VI. Lido as an effective balance
Much of the focus of the public conversation today revolves around Lido – whether they control too much of the stakes, and the attack vectors this could introduce in a worst-case scenario. Here are some quick overviews of i) how much control, if any, Lido governance actually has over node operators, and ii) how the DAO handles governance risks, and iii) how the DAO considers expanding the Node Operator (NO) portfolio and decentralizing collection of validators.
Governance risk: Hasu’s GOOSE submission + dual governance proposal
Expanded NO combination: pledge router + DVT module
Decentralized validator collection:Jon Charbs PoG + Grandjean paper.
Also see this excellent article on the real risks of Lido dominance by Mike Neuder of the Ethereum Foundationarticle。

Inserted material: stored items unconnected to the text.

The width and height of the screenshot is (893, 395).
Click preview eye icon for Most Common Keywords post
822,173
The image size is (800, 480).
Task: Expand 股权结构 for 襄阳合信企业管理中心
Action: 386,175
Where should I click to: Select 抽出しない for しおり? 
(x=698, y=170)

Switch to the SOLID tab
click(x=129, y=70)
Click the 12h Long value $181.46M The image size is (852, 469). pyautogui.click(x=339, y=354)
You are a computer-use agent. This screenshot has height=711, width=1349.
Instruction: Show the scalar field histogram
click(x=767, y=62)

Criticisms of Lido are largely based on a static view of the staking market. It does not take into account how the staking market develops and its practical realities. In order to fully assess the staking market, future growth and market forces must be considered:
Future growth: Institutional adoption may drive concentration of centralized entities
Market Power: (Liquidity) Staking has a winner-take-all nature.
Much of this article is devoted to outlining future growth, as this is an infrequently discussed but important aspect. The dynamics of winner-take-most have been discussed at length in the digital public sphere, but often lack the context for future growth. Rational market incentives, including incentives to maintain a decentralized Ethereum network, may not prevent institutions from taking the most expedient path and bringing new capital into Ethereum.

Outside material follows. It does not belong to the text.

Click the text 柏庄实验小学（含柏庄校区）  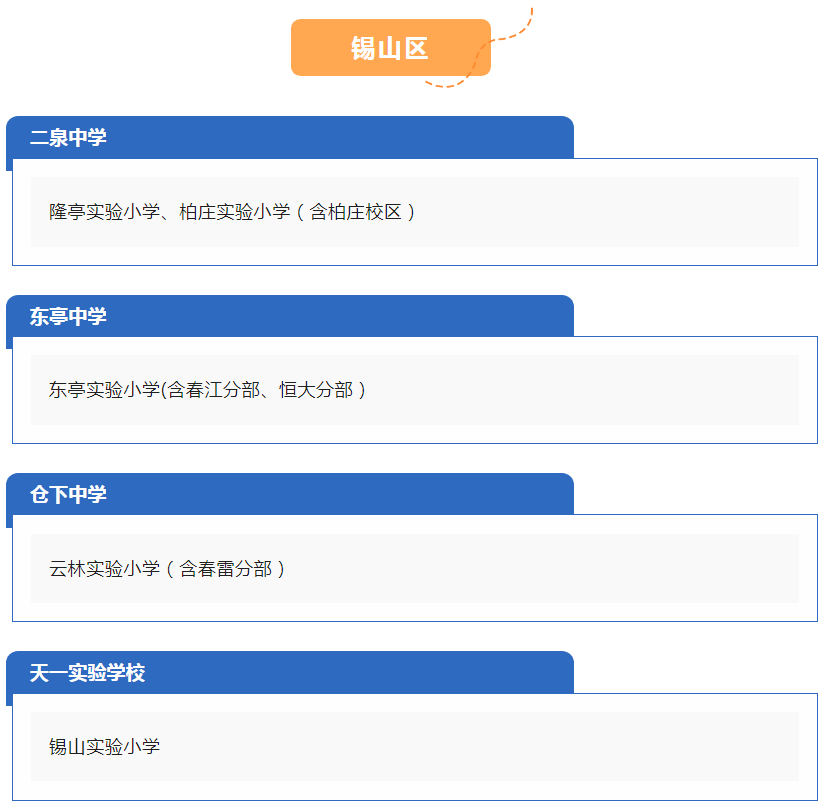tap(299, 212)
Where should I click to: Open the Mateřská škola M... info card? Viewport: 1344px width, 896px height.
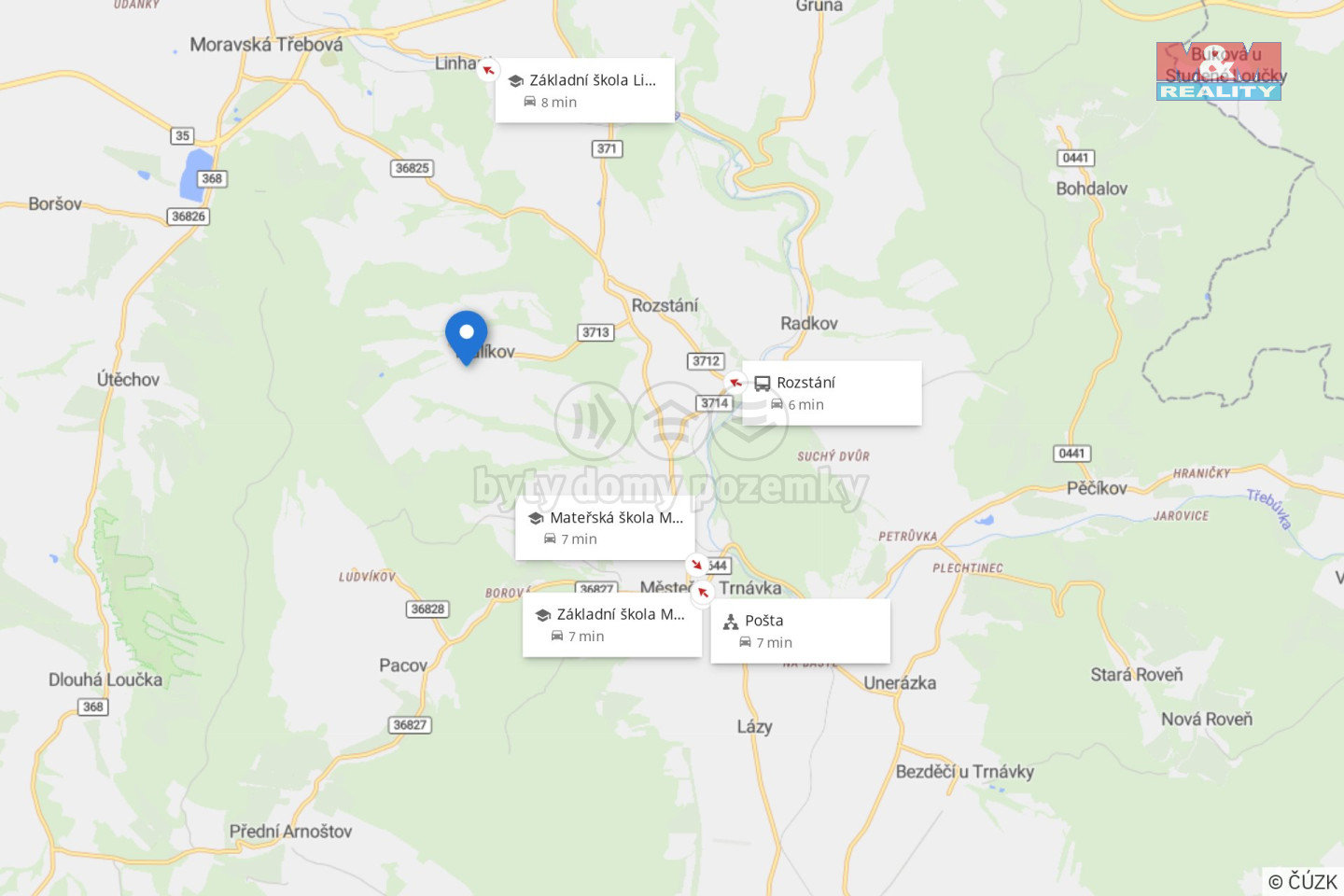[x=605, y=528]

The only effective check and balance is to increase the market share of decentralized liquidity staking protocols at the expense of centralized market share. While multiple decentralized protocols will likely gain enough share to form an effective backstop, Lido is currently the only viable option to keep the Ethereum staking layer robust and decentralized:
It has been objectively successful in attracting new ether from holders, as the Lido smart contract has bootstrapped over 30% of all staked ETH, and stETH has almost 300,000 holders
It is objectively successful in limiting the growth of individual node operators, as they all use Lido as a successful channel to attract new ether staking, but cannot grow their individual market share within Lido beyond other node operators
Its governance is currently objectively minimal, and with the advancement of initiatives such as dual governance, this degree will be further reduced.
Although the Ethereum base layer is designed to be “governance-less” or with very limited fork-choice governance, having an intermediary layer with one or more decentralized protocols can fill necessary gaps that Ethereum cannot fill. Jon Charbonneau describes it this way:
“In particular, LST governance can manage the additional subjective incentives required by decentralized operators (e.g. different modules may receive different rates). A free market economy will not lead to independent stakers or uniform staking in the long term Distribution. The Ethereum core protocol is largely built on the idea that it should be objective and non-opinional where possible. However, in order to achieve a decentralized mix of operators, subjective management and incentives will be required.
Although governance minimization is often desirable, it is always possible that LSTs require some minimal form of governance. Some procedures are needed to match the need for staking with the need to run validators. LST governance will always need to manage objective functions of the operator portfolio (e.g. targets for staking distribution, weighting of different modules, geographical targets, etc.). This kind of fine-tuning may not happen often, but this high-level goal setting is critical to monitoring and maintaining decentralization of the operator portfolio.